── Data for this task ──

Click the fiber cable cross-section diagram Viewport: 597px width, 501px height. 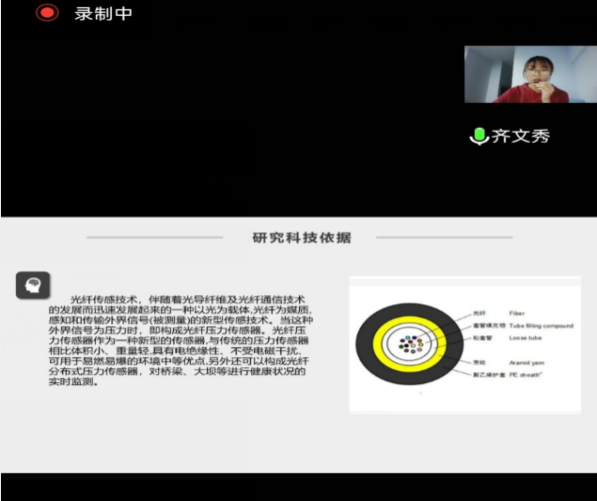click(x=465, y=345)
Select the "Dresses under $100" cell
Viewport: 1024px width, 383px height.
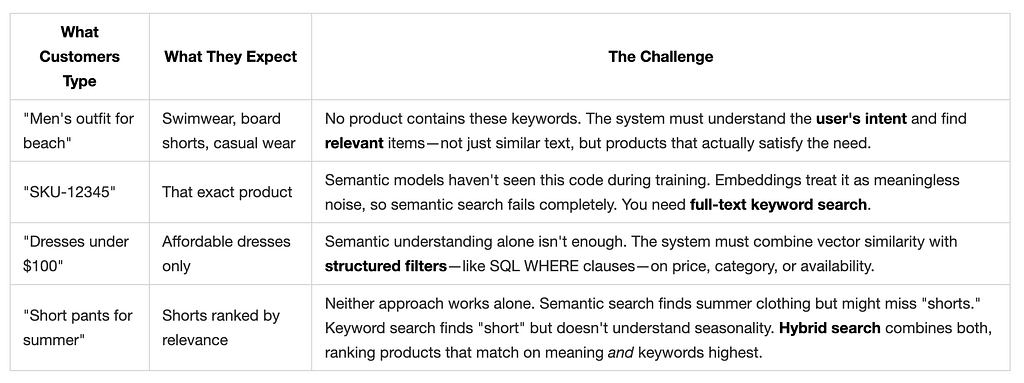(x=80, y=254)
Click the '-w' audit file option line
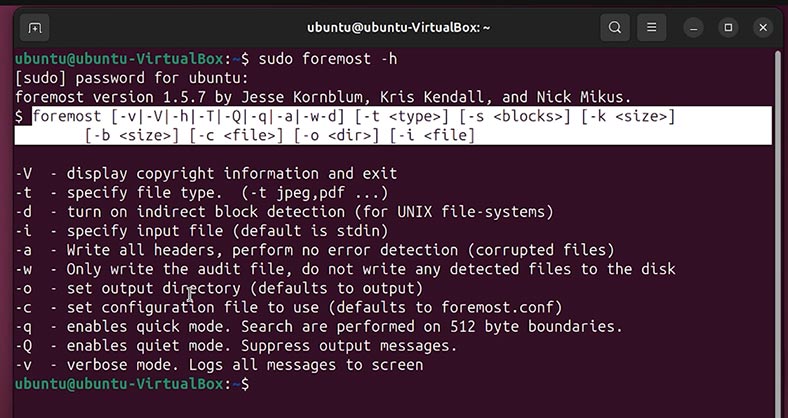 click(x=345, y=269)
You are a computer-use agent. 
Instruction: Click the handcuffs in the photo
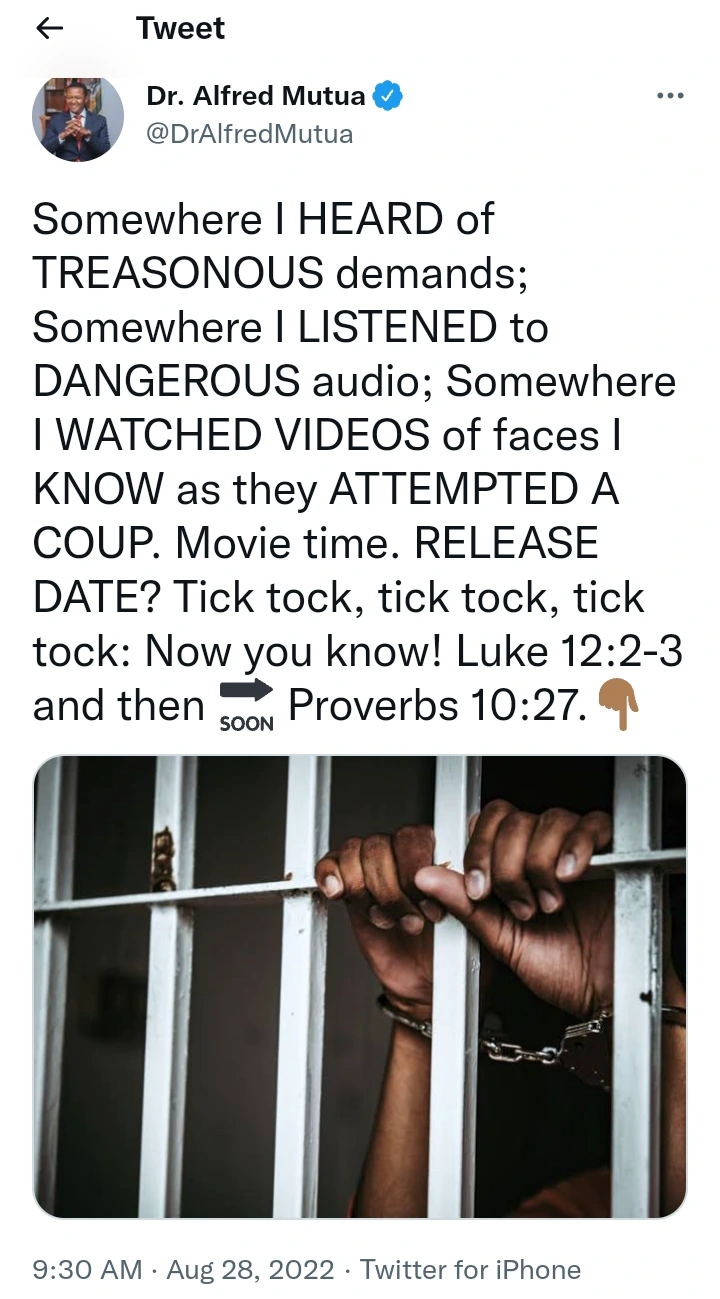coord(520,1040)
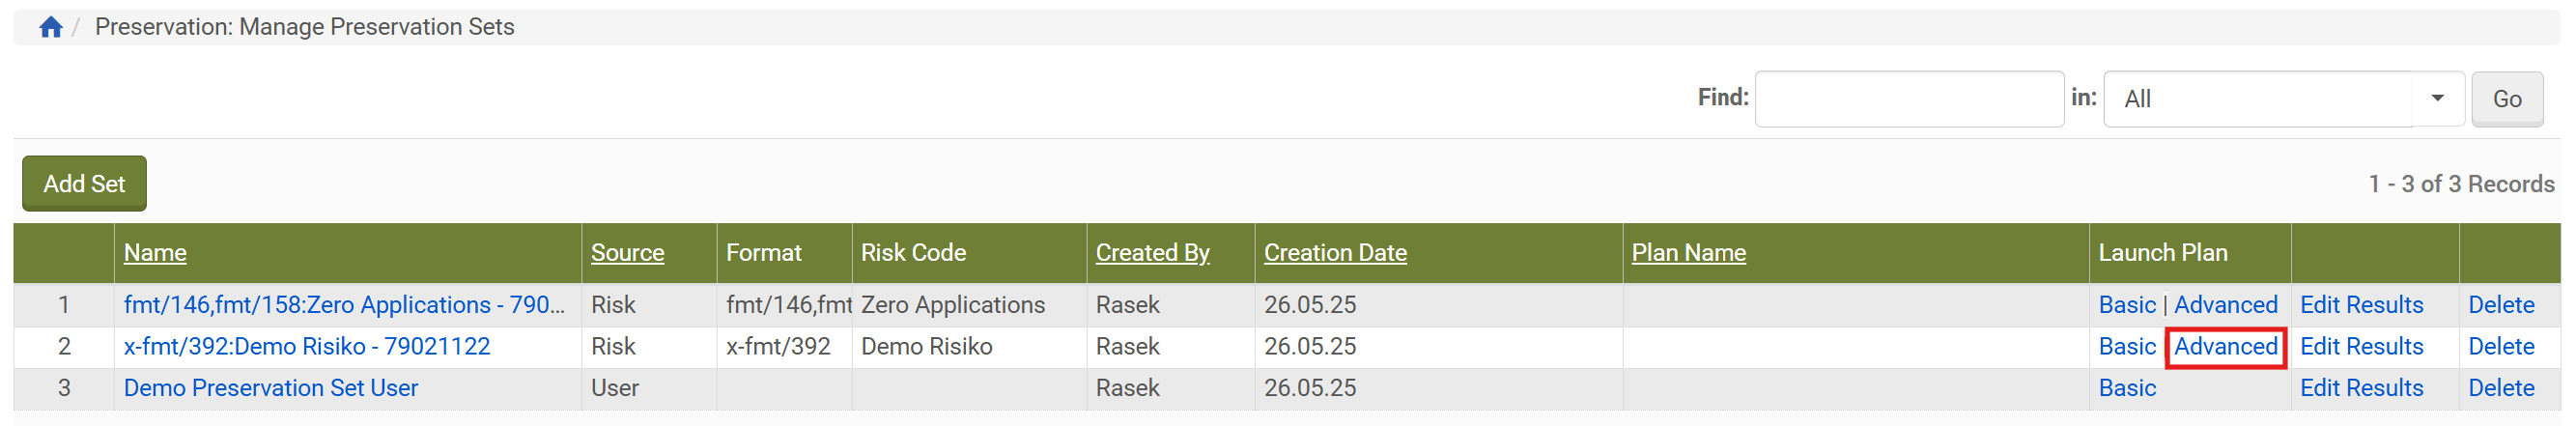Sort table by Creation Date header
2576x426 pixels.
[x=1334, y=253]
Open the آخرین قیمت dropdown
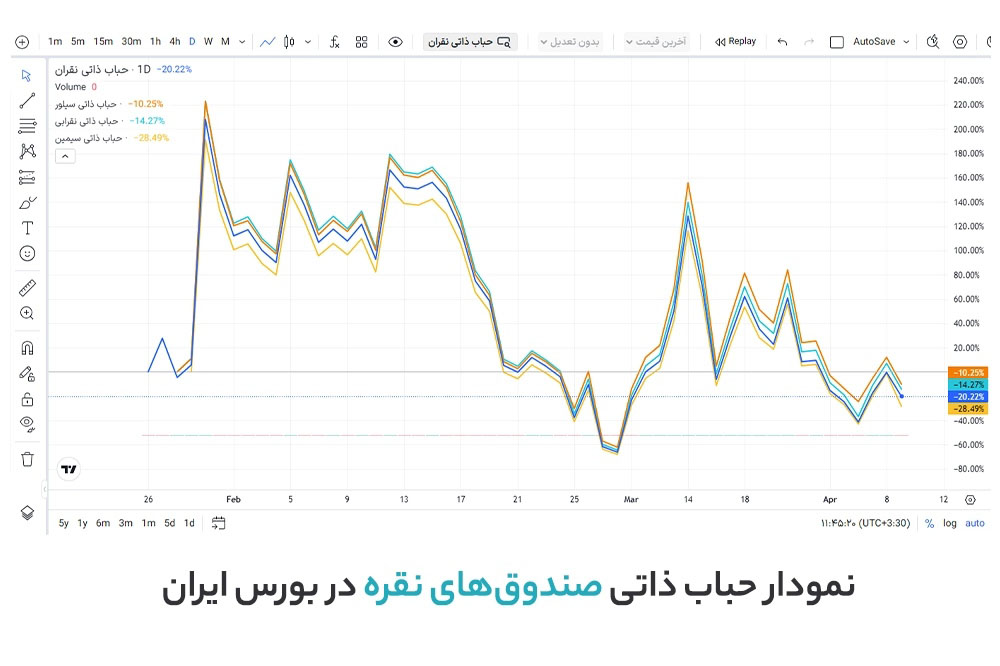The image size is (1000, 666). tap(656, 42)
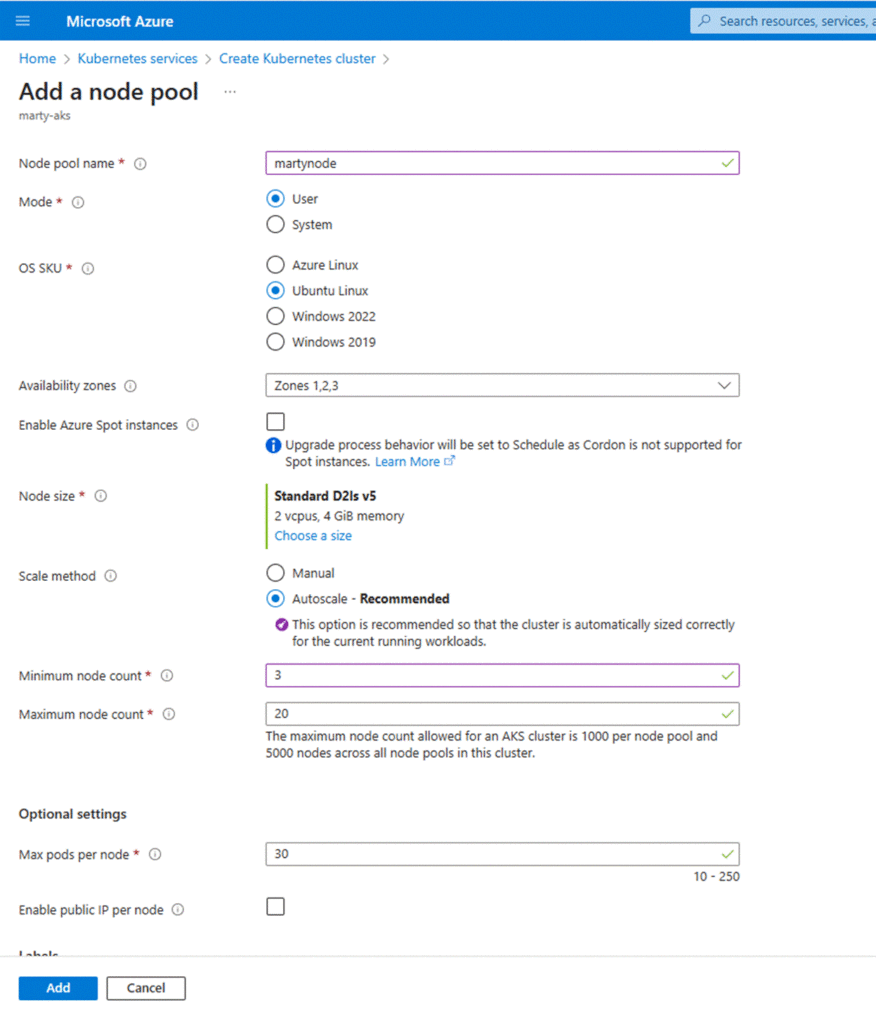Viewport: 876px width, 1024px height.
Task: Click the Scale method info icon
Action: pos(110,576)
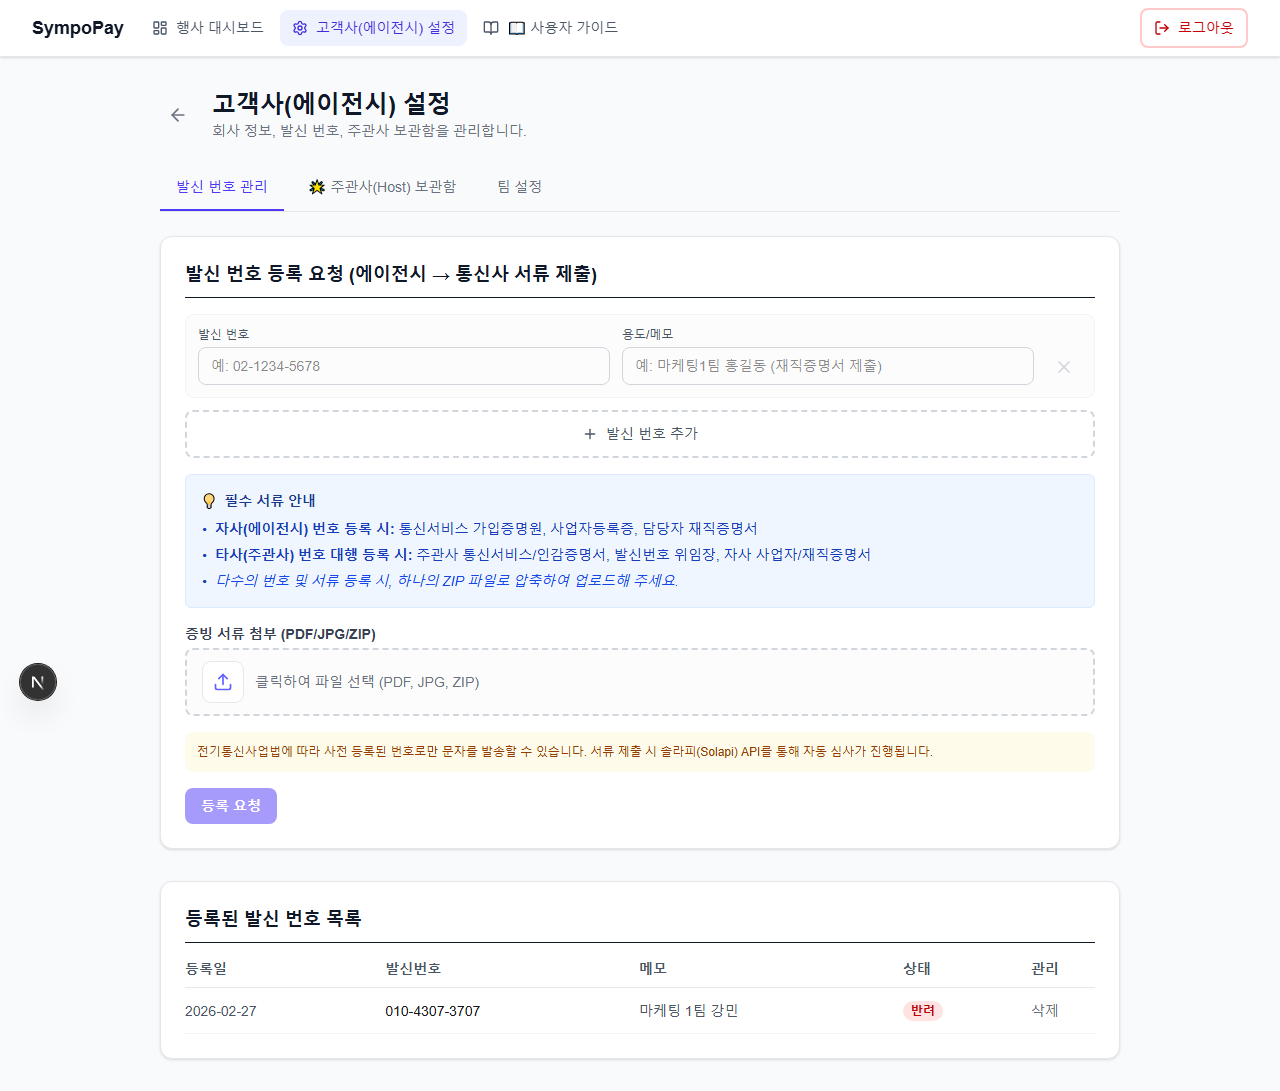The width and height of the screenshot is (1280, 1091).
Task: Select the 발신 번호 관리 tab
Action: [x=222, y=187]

───

-- What is expected --
Skip all pictures. Copy exactly the lines from the one containing "Instruction: Click the handcuffs in the photo" through the end of the records, both ends included.

-- Exercise response --
Instruction: Click the handcuffs in the photo
coord(520,1040)
Sort table by Creation Date header
2576x426 pixels.
[x=1334, y=253]
Open the آخرین قیمت dropdown
The image size is (1000, 666). tap(656, 42)
Viewport: 876px width, 1024px height.
Task: Click the Scale method info icon
Action: pos(110,576)
The width and height of the screenshot is (1280, 1091).
Task: Select the 발신 번호 관리 tab
Action: [x=222, y=187]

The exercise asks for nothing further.